PROVIDED MATERIAL:
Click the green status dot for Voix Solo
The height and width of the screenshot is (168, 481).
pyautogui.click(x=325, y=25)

---

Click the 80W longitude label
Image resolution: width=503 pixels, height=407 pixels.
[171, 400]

TASK TO CARRY OUT:
Copy word for word the lines beginning with the one that contains "Click the green status dot for Voix Solo" and continuing through the one that contains "pyautogui.click(x=325, y=25)", including both of those lines.

ANSWER TO THIS TASK:
Click the green status dot for Voix Solo
The height and width of the screenshot is (168, 481).
pyautogui.click(x=325, y=25)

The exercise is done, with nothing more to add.